Перед тем, как уйти, он подмигивает Соне, и она слегка улыбается. Я обожаю эту ее полуулыбку, когда губы приоткрываются и виден краешек белых зубов. Я наклоняюсь и целую ее, потому что просто не могу удержаться, и она отвечает мне, стягивает с меня футболку, а я лезу руками ей под халат. У нее очень гладкая и мягкая кожа, такая прохладная и свежая. Я слегка сжимаю ее грудь, и Соня прерывисто вздыхает. В трусиках у нее мокро, она точно меня хочет, и я не хочу ждать, чтобы она передумала.
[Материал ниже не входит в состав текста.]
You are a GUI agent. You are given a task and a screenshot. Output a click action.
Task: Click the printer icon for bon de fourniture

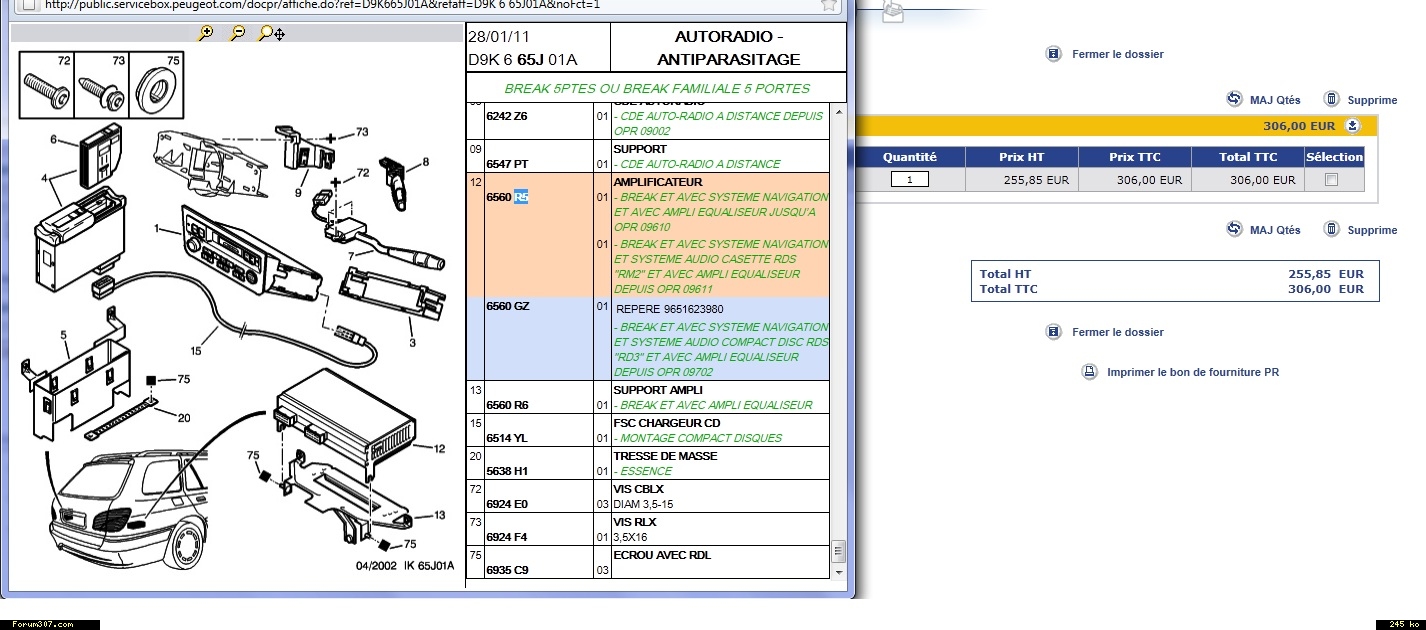coord(1089,372)
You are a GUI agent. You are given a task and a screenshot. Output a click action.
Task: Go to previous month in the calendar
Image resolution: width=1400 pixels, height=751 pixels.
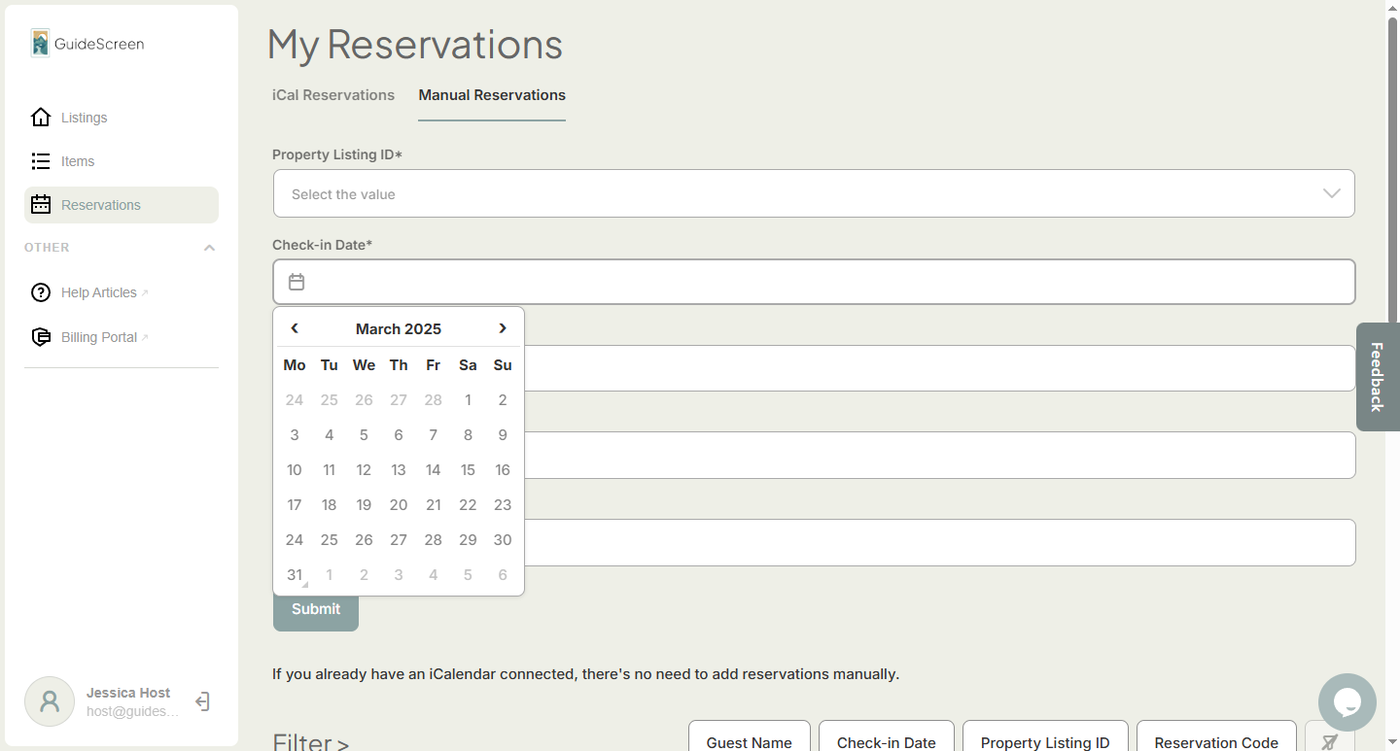(x=294, y=329)
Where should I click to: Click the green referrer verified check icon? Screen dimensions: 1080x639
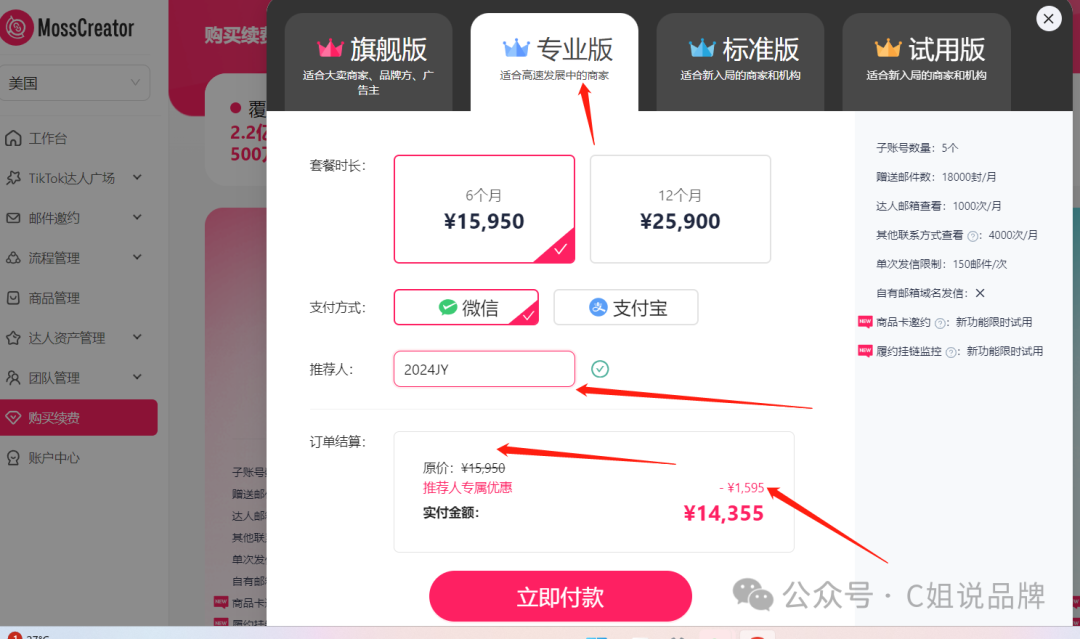[600, 369]
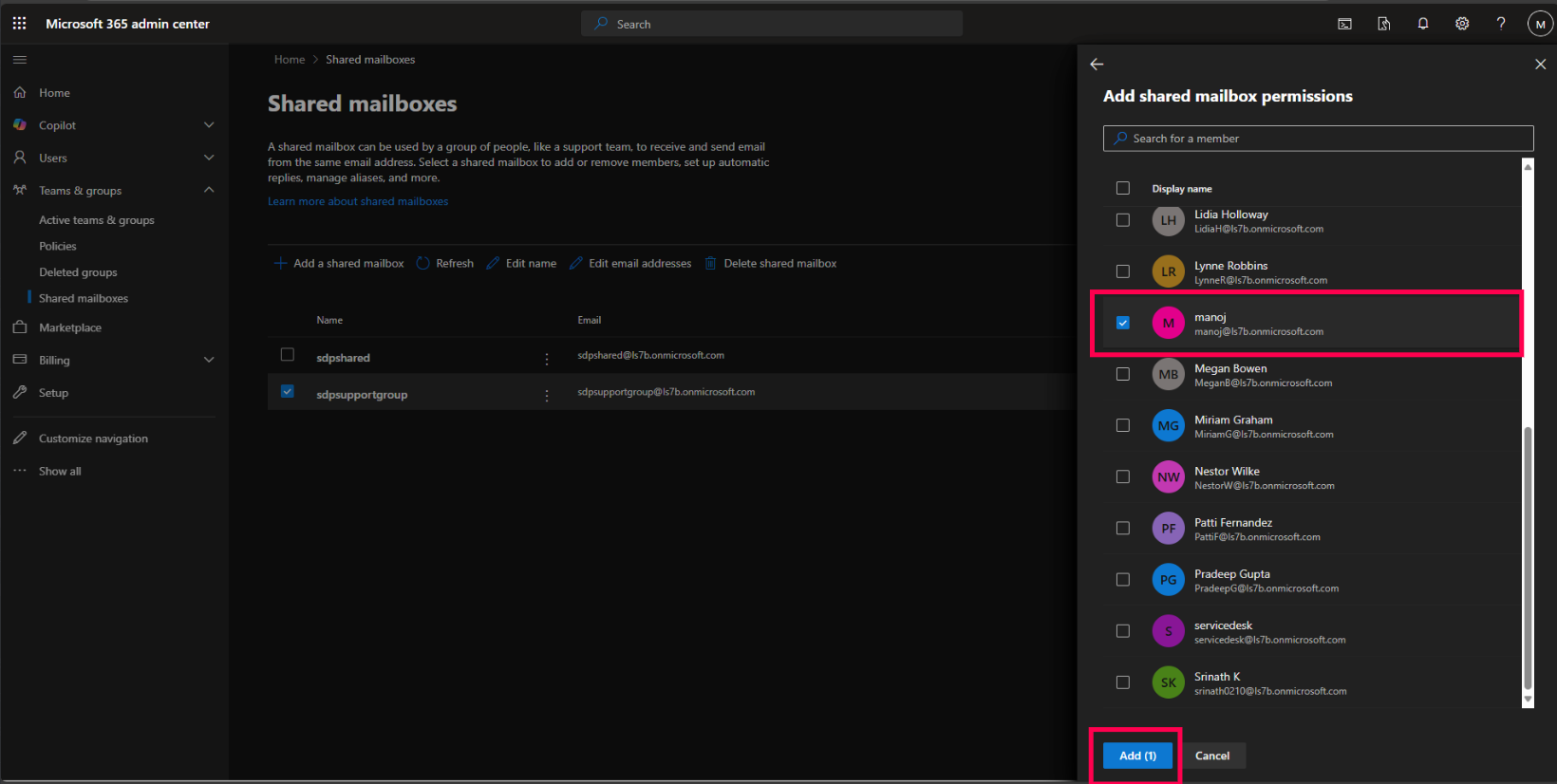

Я проталкиваю палец и понимаю, что слишком узко. Раньше ни у кого так не было. Соня целует меня и подается мне навстречу, говорит:
- Давай еще, не тяни.
- Подожди, - я отстраняюсь, пытаюсь привести мысли в порядок, отвлечься от ее запаха, который теперь еще сильнее, окутывает меня, как одеялом, - Ты никогда раньше этим не занималась?
- Нет, а теперь хочу, не задавай вопросов.
Но я не могу не задавать вопросов. Я очень ее хочу, но если она целка, то ничего не будет.
- И с Поэтом? Вы же живете вместе?
- И что? – она закатывает глаза.
Я продолжаю ее целовать, и я все еще хочу ее, но я не хочу причинять ей боль — вдруг она из-за этого никогда больше не захочет?
- Ты же не собираешься остановиться? – спрашивает она, притягивая меня к себе и осыпая мою грудь поцелуями.
Нет, если она сама не попросит, я не остановлюсь. Я скольжу между ее ног, не проникая внутрь, но, видимо, задеваю какую-то точку, потому что Соня извивается и громко стонет, ее лицо искажает гримаса удовольствия, она прикусывает губу. И я кончаю на ее живот.
- Так нечестно, - говорит она, когда я лежу, уткнувшись в ее плечо, и пытаюсь выровнять дыхание, - Если вы будете так делать, я никогда не лишусь девственности.
- Поэт тоже так делает? – спрашиваю я.
- Было разок. Он сказал, что мне лучше с тобой этим заняться, потому что у тебя огромный опыт по этой части.
Вот это подстава. Поэт меня как-то спрашивал, трахал ли я девственницу. Ну, я и ответил, что много раз. Потому что - как он проверит?